◆ Problem to solve: Show every line of the data that contains the string "agent".

◆ Provided information:
◆ ◆ ◆ ◆ ◆ ◆ ◆
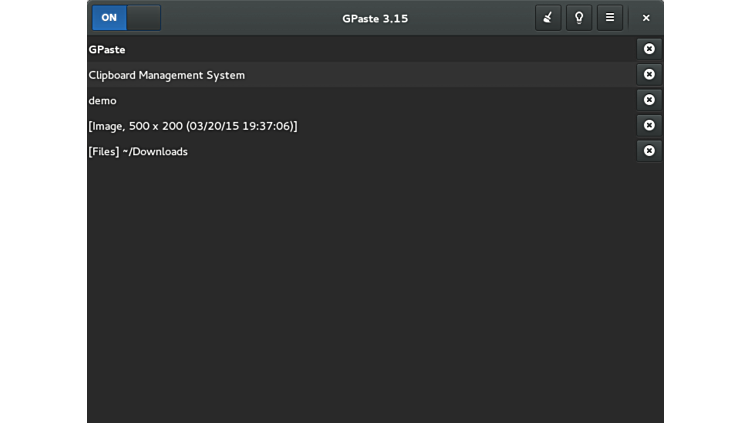Choose the "demo" history item

click(x=102, y=100)
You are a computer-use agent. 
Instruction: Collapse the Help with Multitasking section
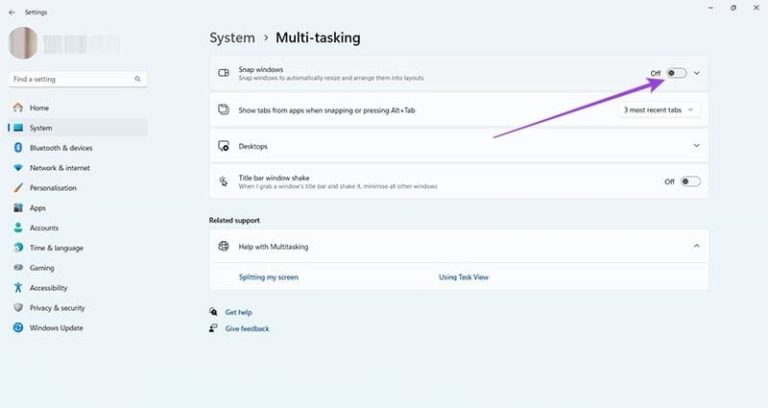click(697, 245)
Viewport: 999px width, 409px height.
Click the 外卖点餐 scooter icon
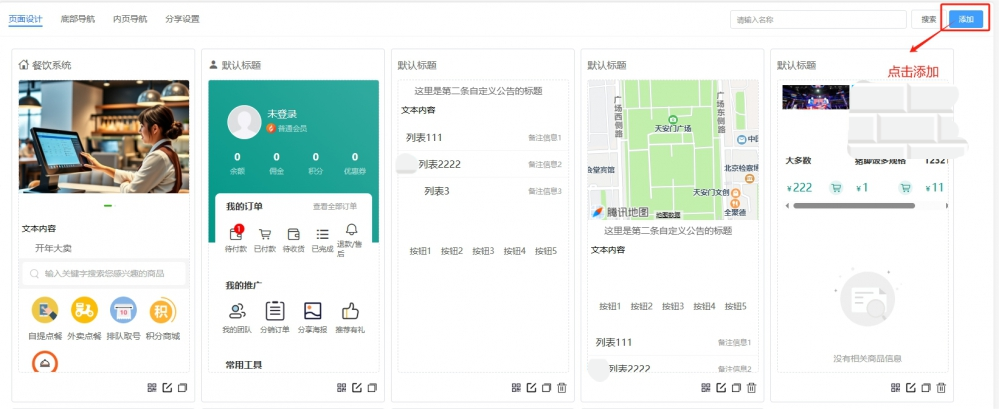[84, 310]
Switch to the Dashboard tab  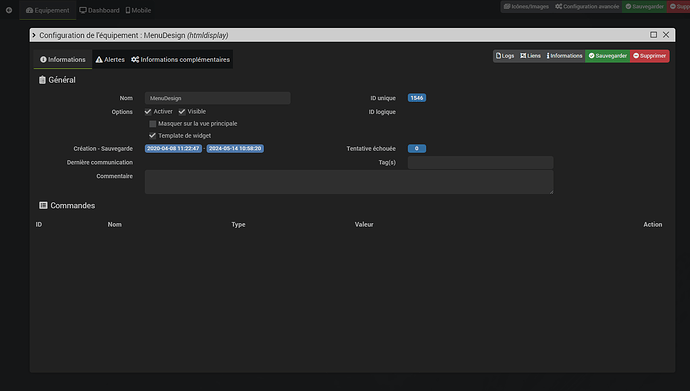click(x=99, y=10)
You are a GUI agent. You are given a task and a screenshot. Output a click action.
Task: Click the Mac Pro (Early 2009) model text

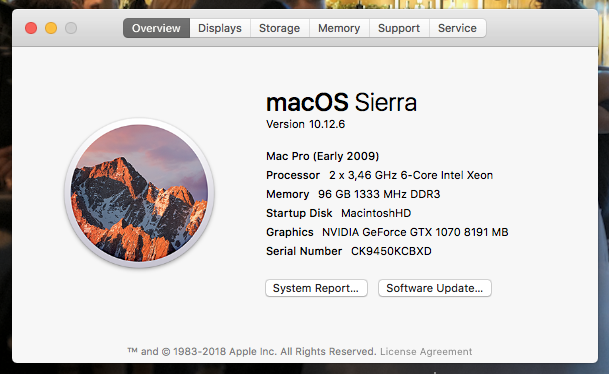(x=322, y=156)
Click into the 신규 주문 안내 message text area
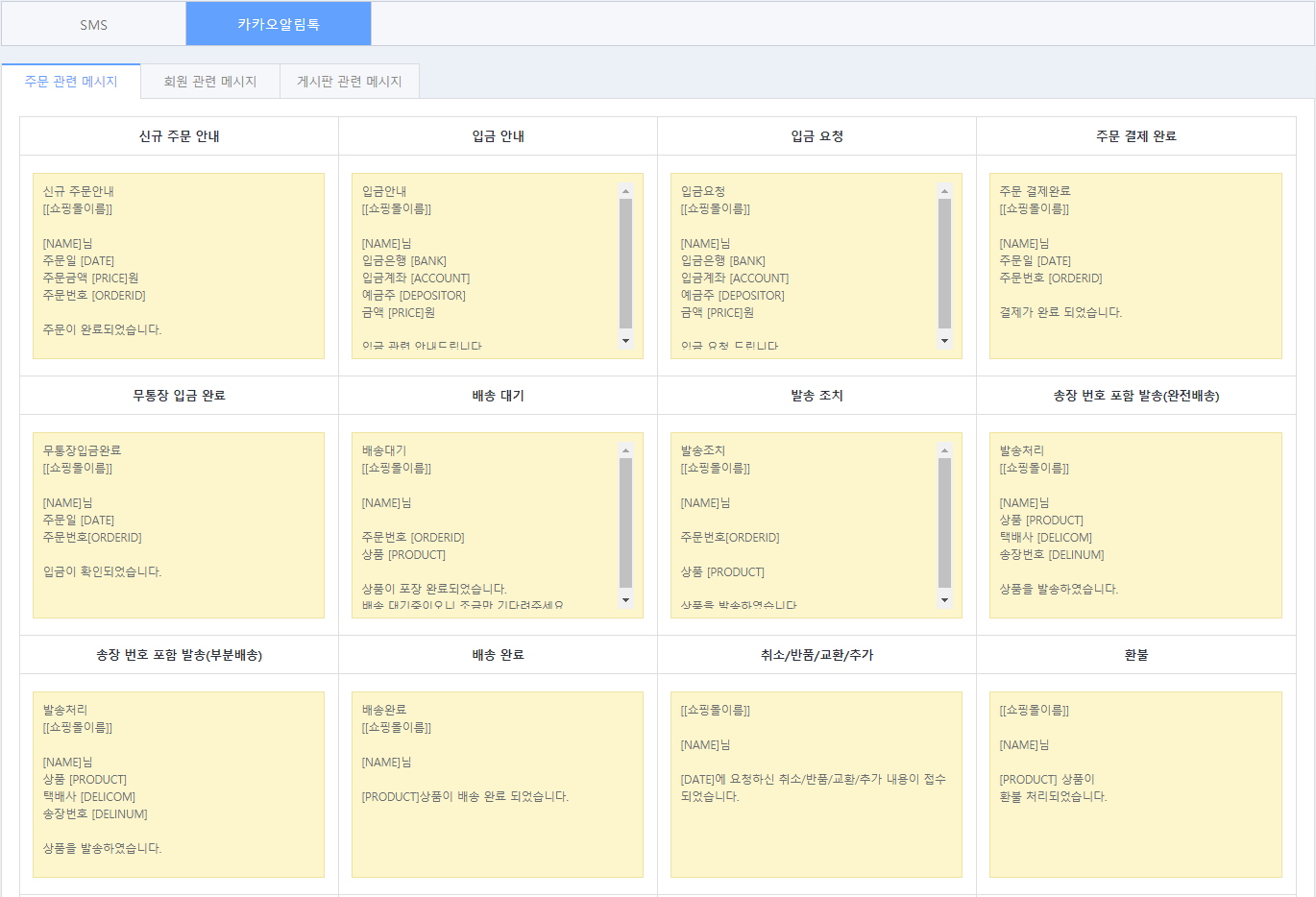1316x897 pixels. [x=179, y=266]
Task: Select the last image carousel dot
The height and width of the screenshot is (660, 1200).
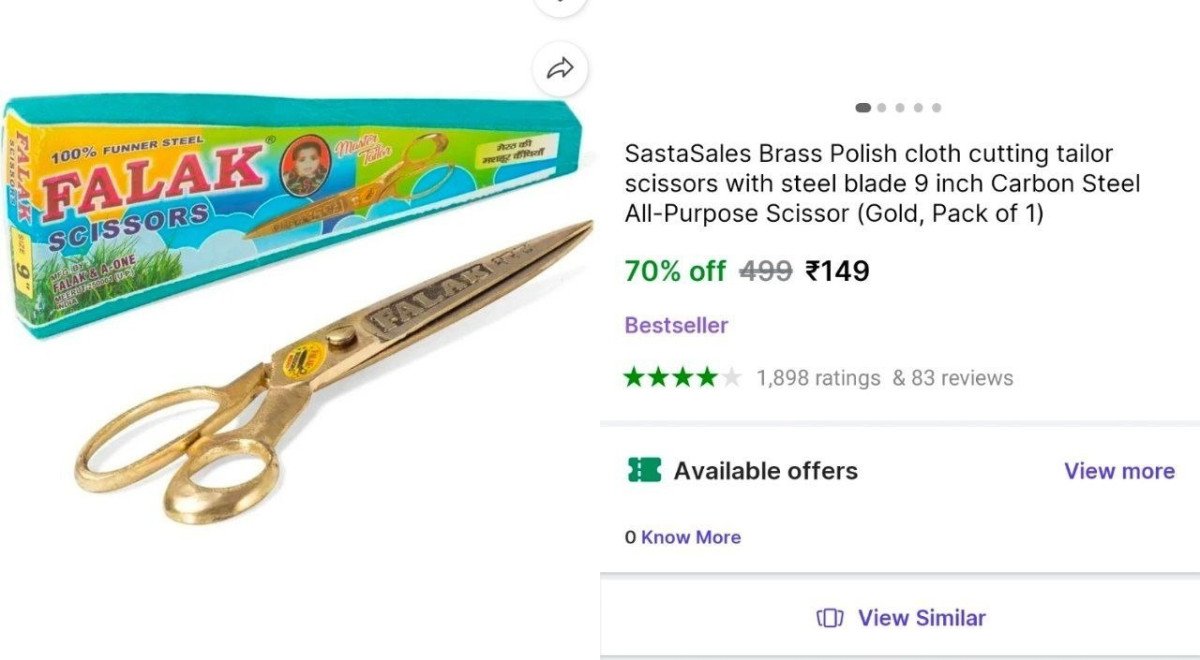Action: 936,108
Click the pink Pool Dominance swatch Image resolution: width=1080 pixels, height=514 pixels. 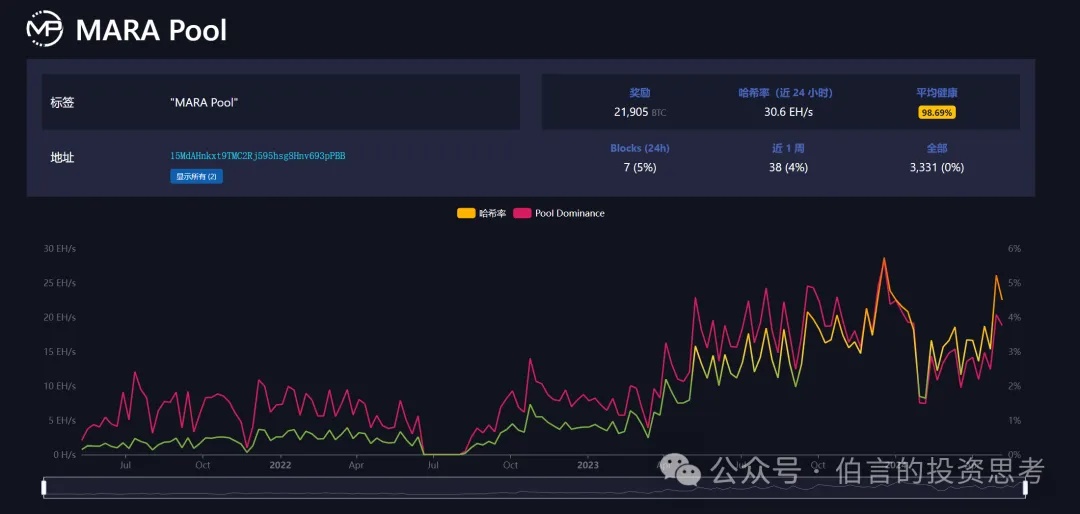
◆ ◆ ◆ ◆ ◆ ◆ ◆
◆ Response to this task:
You are a computer-use agent. 
You are a GUI agent. You are given a task and a screenshot. Output a click action.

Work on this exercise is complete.